* Saved data entries
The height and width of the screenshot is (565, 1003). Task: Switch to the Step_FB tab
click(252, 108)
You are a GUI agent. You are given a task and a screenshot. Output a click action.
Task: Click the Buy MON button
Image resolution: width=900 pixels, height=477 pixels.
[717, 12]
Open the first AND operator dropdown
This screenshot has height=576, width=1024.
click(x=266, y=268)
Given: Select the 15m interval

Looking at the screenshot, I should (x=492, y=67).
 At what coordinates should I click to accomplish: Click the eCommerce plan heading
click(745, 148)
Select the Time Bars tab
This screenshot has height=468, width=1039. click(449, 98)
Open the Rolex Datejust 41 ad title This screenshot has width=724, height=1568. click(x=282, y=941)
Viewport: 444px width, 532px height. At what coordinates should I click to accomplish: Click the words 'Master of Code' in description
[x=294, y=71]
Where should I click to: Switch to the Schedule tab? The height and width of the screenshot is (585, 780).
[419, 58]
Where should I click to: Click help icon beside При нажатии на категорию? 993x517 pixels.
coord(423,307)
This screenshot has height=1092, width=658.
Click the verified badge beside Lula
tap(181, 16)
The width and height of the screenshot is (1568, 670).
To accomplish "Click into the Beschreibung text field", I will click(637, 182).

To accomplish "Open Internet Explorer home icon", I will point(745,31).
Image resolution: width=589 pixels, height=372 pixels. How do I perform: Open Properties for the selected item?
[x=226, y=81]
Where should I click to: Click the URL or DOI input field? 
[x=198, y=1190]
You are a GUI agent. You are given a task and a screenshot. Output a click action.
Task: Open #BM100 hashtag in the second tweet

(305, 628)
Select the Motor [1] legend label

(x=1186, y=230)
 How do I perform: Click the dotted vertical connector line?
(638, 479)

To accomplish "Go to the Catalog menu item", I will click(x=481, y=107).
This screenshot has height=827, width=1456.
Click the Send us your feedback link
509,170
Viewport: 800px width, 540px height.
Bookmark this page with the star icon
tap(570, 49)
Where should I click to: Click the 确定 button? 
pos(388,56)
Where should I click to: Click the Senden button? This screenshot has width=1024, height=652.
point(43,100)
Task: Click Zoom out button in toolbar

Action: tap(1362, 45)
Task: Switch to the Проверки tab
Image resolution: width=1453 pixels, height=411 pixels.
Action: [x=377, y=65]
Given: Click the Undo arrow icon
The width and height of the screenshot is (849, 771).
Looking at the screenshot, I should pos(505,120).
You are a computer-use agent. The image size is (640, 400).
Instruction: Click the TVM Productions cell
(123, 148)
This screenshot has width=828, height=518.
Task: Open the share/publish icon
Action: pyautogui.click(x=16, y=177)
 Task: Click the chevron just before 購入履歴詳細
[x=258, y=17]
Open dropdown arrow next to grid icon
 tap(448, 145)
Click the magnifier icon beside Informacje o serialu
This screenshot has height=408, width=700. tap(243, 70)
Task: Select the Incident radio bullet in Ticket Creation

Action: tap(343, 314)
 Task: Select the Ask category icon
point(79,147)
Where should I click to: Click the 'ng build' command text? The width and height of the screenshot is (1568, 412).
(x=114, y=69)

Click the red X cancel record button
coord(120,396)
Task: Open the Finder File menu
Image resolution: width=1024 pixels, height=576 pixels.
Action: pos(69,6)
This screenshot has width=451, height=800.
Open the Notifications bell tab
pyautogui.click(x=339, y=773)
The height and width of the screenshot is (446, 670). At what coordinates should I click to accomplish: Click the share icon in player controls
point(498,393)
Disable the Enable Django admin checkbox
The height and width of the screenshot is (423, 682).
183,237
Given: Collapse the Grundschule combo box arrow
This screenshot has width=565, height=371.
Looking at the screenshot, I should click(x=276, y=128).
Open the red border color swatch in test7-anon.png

* Task instructions
Of all the entries above, output exactly the lines between the one holding "Image resolution: width=900" and the one holding "Given: Click the Undo arrow icon", inclusive.

* Answer to the exercise
Image resolution: width=900 pixels, height=477 pixels.
[717, 12]
Open the first AND operator dropdown
This screenshot has height=576, width=1024.
click(x=266, y=268)
Given: Select the 15m interval

Looking at the screenshot, I should (x=492, y=67).
 At what coordinates should I click to accomplish: Click the eCommerce plan heading
click(745, 148)
Select the Time Bars tab
This screenshot has height=468, width=1039. click(449, 98)
Open the Rolex Datejust 41 ad title This screenshot has width=724, height=1568. click(x=282, y=941)
Viewport: 444px width, 532px height. At what coordinates should I click to accomplish: Click the words 'Master of Code' in description
[x=294, y=71]
Where should I click to: Switch to the Schedule tab? The height and width of the screenshot is (585, 780).
[419, 58]
Where should I click to: Click help icon beside При нажатии на категорию? 993x517 pixels.
coord(423,307)
This screenshot has height=1092, width=658.
Click the verified badge beside Lula
tap(181, 16)
The width and height of the screenshot is (1568, 670).
To accomplish "Click into the Beschreibung text field", I will click(637, 182).

To accomplish "Open Internet Explorer home icon", I will point(745,31).
Image resolution: width=589 pixels, height=372 pixels. How do I perform: Open Properties for the selected item?
[x=226, y=81]
Where should I click to: Click the URL or DOI input field? 
[x=198, y=1190]
You are a GUI agent. You are given a task and a screenshot. Output a click action.
Task: Open #BM100 hashtag in the second tweet

(305, 628)
Select the Motor [1] legend label

(x=1186, y=230)
 How do I perform: Click the dotted vertical connector line?
(638, 479)

To accomplish "Go to the Catalog menu item", I will click(x=481, y=107).
This screenshot has height=827, width=1456.
Click the Send us your feedback link
509,170
Viewport: 800px width, 540px height.
Bookmark this page with the star icon
tap(570, 49)
Where should I click to: Click the 确定 button? 
pos(388,56)
Where should I click to: Click the Senden button? This screenshot has width=1024, height=652.
point(43,100)
Task: Click Zoom out button in toolbar

Action: tap(1362, 45)
Task: Switch to the Проверки tab
Image resolution: width=1453 pixels, height=411 pixels.
Action: [x=377, y=65]
Given: Click the Undo arrow icon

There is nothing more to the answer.